Well-Known Member
So I love the look of sika skins and thought it a great waste dumping them.
A couple of years ago I tanned a Boar hide myself using K Tan, it turned out ok.
I decided to tan some sika hides, but using raw chemicals not a kit. I did three hinds for trial and I was pleased with the result, but learned from Errors.
This time I did a full size winter stag skin and to say the hard work was worth it is an under statement, its a stunning soft leather rug and is as good as any of my many African rugs..
I must clearly state this would not have been possible without some very helpful advice from Malc, sikamalc.DSC01556.JPG


Well-Known Member
That looks superb - when you have a chance could you describe the process you’ve used as I’m going to have a crack at a fallow one day & would appreciate knowing the best way to do it...


Well-Known Member
Yes also interested, please can you share the details of the chemicals you use, and also the process.
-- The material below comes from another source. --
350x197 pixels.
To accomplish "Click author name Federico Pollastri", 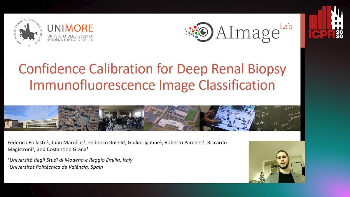I will (27, 143).
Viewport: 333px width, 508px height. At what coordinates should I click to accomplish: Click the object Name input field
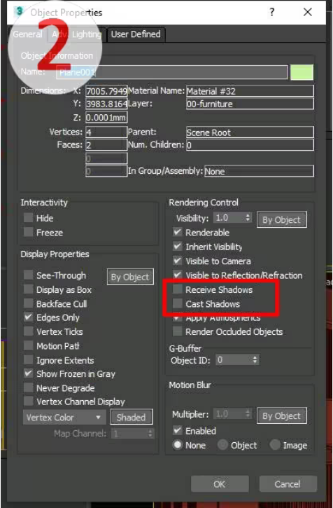tap(172, 72)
I hate throwing out a good hide. I used diesel and bicarbonate of soda for a few, and got some great results. I then got lazy and was sending them to Devonia, (with excellent results). Now Devonia have closed the doors to deer hides, I will go back to DIY again.


Site Staff
Sika are not the easiest deer skins to tan, due to their thick skins. Tanning can take various forms, but using diesel or salt is not tanning as such, it is curing.

This is the method I gave to levigsp.
Once you have your skin off the beast you need to make sure all membrane, fat and meat is removed cleanly. You can use a shaving beam and a draw knife for this. The skin then needs to be weighed and the formula is based on a dry weight of 3lbs of skin.
The skin then needs to be washed well, all blood and dirt to be removed. Let it drip dry over a wooden pole, never use (metalic bins or poles in tanning). You can then put the skin into a layer of good fine salt if needs be to draw out the mouisture for a day or so or put it back in a freezer if you do not have the time.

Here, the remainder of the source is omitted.